My mother was a corporal in the ATS and had been posted to the CWR some time in 1940, as a shorthand typist. She had both very fast shorthand and very fast and accurate typing and worked for what she refers to as the "top brass" by which I think she means the top military bods in the War Rooms, up to and including the General Officer Commanding.
She both worked and slept in the War Rooms while on duty. If any of you have been there you will have seen, shortly as you go in, a glass plate let into the floor and steps leading down even further into the warren of rooms and tunnels under Whitehall. She slept down there... she remembers calling a sentry one day to deal with a rat running over the pipes snaking around and over where she slept. He bayoneted it and said he was taking it to the canteen. Joke, I hope.
She's now 91 and her memory is shot to pieces, so I can't get too much more out of her than I already know but she says that at the start of the posting she was told that in the event of invasion no-one down in the War Rooms would get out... scary but I suppose in the war it seemed perfectly normal.
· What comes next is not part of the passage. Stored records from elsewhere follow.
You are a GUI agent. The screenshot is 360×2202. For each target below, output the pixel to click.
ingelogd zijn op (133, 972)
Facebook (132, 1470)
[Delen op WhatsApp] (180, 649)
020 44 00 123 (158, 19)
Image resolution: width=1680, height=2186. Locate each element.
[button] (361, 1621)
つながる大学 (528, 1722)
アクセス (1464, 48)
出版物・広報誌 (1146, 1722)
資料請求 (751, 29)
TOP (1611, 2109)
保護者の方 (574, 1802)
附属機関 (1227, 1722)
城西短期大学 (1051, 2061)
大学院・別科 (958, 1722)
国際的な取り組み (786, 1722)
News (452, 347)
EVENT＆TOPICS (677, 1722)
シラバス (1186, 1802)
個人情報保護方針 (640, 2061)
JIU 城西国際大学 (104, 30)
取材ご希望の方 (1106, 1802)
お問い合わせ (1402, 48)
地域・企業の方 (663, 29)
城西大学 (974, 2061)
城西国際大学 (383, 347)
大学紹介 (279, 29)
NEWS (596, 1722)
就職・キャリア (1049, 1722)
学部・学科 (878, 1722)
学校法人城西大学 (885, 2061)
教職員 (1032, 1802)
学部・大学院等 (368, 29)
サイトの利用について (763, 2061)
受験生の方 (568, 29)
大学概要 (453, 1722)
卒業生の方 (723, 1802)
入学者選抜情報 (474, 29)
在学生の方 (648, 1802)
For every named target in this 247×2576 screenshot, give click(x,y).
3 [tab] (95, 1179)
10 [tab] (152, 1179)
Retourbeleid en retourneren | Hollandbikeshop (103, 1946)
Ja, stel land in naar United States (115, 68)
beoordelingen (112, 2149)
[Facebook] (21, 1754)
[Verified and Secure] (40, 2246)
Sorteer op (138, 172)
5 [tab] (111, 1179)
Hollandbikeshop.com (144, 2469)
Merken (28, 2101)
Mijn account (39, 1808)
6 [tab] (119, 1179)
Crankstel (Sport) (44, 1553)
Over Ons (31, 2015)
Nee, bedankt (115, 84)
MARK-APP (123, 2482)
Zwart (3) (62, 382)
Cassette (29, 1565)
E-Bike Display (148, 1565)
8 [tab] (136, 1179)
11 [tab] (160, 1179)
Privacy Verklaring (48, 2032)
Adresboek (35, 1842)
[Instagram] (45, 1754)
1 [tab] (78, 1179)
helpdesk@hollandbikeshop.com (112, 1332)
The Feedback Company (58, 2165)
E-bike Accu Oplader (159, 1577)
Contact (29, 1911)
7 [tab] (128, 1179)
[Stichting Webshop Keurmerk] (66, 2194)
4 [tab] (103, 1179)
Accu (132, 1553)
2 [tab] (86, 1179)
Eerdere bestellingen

She remembers Churchill wandering around in his siren suit and occasionally watching her type. She says that when she'd finished typing something - letters, orders or whatever, she'd take her shorthand notes, the finished work and any carbon papers used, in to be signed, when the shorthand and the carbons would be burnt. She also remembers trekking through the various tunnels (funnily enough, my husband, who was in the Navy, worked for several years in the MoD and used the same tunnels some 30 odd years later. The underground bunkers are all still there and all operational...).
Exactly how my parents met and how they conducted a courtship I do not know and, of course, I reget bitterly that I never asked my father more about his war service... it's a lesson too late in the learning. He continued for a while in the War Rooms after they married, but she had to leave because married couples weren't allowed to work together (she says)... she didn't stay in theArmy much longer because she became pregnant - not with me - and had to leave. My father was given a commission and during D-Day was in Essex - rather annoyed, judging by his letters - and later went to Italy and Africa.
I'm quite relieved about the loss of the interview, but I did want to highlight the work of the Army typists in particular as most of what you hear about War Rooms staff comes from the civilian side - Churchill's secretaries and civil servants. There were so many people with fascinating stories.